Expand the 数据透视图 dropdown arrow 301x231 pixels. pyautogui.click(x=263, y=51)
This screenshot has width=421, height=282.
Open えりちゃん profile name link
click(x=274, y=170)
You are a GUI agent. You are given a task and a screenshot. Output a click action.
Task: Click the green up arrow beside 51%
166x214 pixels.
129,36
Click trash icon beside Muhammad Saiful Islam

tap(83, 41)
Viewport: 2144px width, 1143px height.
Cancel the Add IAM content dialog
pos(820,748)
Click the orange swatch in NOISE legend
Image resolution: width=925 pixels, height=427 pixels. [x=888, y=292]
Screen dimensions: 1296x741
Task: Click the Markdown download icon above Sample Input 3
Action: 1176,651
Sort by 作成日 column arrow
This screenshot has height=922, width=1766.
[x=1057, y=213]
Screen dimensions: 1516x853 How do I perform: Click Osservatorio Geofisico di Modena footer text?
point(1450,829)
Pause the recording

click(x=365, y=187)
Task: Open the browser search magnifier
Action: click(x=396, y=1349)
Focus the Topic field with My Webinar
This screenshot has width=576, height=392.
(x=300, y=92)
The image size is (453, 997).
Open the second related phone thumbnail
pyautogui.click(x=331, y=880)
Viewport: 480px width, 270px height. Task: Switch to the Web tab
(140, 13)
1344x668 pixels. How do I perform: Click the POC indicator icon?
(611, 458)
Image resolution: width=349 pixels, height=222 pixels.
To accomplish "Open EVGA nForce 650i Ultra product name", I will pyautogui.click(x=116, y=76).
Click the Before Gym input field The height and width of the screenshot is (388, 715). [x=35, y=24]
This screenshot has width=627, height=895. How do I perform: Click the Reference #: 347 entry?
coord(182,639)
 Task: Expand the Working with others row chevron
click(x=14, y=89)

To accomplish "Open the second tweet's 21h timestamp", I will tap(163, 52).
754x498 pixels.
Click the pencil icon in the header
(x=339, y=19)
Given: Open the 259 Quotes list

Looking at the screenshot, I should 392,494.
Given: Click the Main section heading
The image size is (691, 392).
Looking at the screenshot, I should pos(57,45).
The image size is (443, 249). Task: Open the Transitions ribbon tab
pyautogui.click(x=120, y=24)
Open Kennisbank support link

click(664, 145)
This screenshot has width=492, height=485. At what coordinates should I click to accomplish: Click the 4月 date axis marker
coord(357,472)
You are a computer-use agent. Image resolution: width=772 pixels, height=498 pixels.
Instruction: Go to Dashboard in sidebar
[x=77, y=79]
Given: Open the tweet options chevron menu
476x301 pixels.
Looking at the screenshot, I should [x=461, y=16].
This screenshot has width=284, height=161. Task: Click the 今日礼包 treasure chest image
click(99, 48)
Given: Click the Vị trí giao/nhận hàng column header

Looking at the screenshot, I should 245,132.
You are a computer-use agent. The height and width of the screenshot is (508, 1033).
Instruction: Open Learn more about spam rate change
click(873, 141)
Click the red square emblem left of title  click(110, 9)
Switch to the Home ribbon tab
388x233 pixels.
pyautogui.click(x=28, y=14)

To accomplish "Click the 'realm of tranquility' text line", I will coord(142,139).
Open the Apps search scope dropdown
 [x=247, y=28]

> [Exercise] Could you give the records again, exactly as they appear?

> [Exercise response]
Expand the 数据透视图 dropdown arrow 301x231 pixels. pyautogui.click(x=263, y=51)
This screenshot has width=421, height=282.
Open えりちゃん profile name link
click(x=274, y=170)
You are a GUI agent. You are given a task and a screenshot. Output a click action.
Task: Click the green up arrow beside 51%
166x214 pixels.
129,36
Click trash icon beside Muhammad Saiful Islam

tap(83, 41)
Viewport: 2144px width, 1143px height.
Cancel the Add IAM content dialog
pos(820,748)
Click the orange swatch in NOISE legend
Image resolution: width=925 pixels, height=427 pixels. [x=888, y=292]
Screen dimensions: 1296x741
Task: Click the Markdown download icon above Sample Input 3
Action: 1176,651
Sort by 作成日 column arrow
This screenshot has height=922, width=1766.
[x=1057, y=213]
Screen dimensions: 1516x853 How do I perform: Click Osservatorio Geofisico di Modena footer text?
point(1450,829)
Pause the recording

click(x=365, y=187)
Task: Open the browser search magnifier
Action: click(x=396, y=1349)
Focus the Topic field with My Webinar
This screenshot has width=576, height=392.
(x=300, y=92)
The image size is (453, 997).
Open the second related phone thumbnail
pyautogui.click(x=331, y=880)
Viewport: 480px width, 270px height. Task: Switch to the Web tab
(140, 13)
1344x668 pixels. How do I perform: Click the POC indicator icon?
(611, 458)
Image resolution: width=349 pixels, height=222 pixels.
To accomplish "Open EVGA nForce 650i Ultra product name", I will pyautogui.click(x=116, y=76).
Click the Before Gym input field The height and width of the screenshot is (388, 715). [x=35, y=24]
This screenshot has width=627, height=895. How do I perform: Click the Reference #: 347 entry?
coord(182,639)
 Task: Expand the Working with others row chevron
click(x=14, y=89)

To accomplish "Open the second tweet's 21h timestamp", I will tap(163, 52).
754x498 pixels.
Click the pencil icon in the header
(x=339, y=19)
Given: Open the 259 Quotes list

Looking at the screenshot, I should 392,494.
Given: Click the Main section heading
The image size is (691, 392).
Looking at the screenshot, I should pos(57,45).
The image size is (443, 249). Task: Open the Transitions ribbon tab
pyautogui.click(x=120, y=24)
Open Kennisbank support link

click(664, 145)
This screenshot has width=492, height=485. At what coordinates should I click to accomplish: Click the 4月 date axis marker
coord(357,472)
You are a computer-use agent. Image resolution: width=772 pixels, height=498 pixels.
Instruction: Go to Dashboard in sidebar
[x=77, y=79]
Given: Open the tweet options chevron menu
476x301 pixels.
Looking at the screenshot, I should [x=461, y=16].
This screenshot has width=284, height=161. Task: Click the 今日礼包 treasure chest image
click(99, 48)
Given: Click the Vị trí giao/nhận hàng column header

Looking at the screenshot, I should 245,132.
You are a computer-use agent. The height and width of the screenshot is (508, 1033).
Instruction: Open Learn more about spam rate change
click(873, 141)
Click the red square emblem left of title  click(110, 9)
Switch to the Home ribbon tab
388x233 pixels.
pyautogui.click(x=28, y=14)

To accomplish "Click the 'realm of tranquility' text line", I will coord(142,139).
Open the Apps search scope dropdown
 [x=247, y=28]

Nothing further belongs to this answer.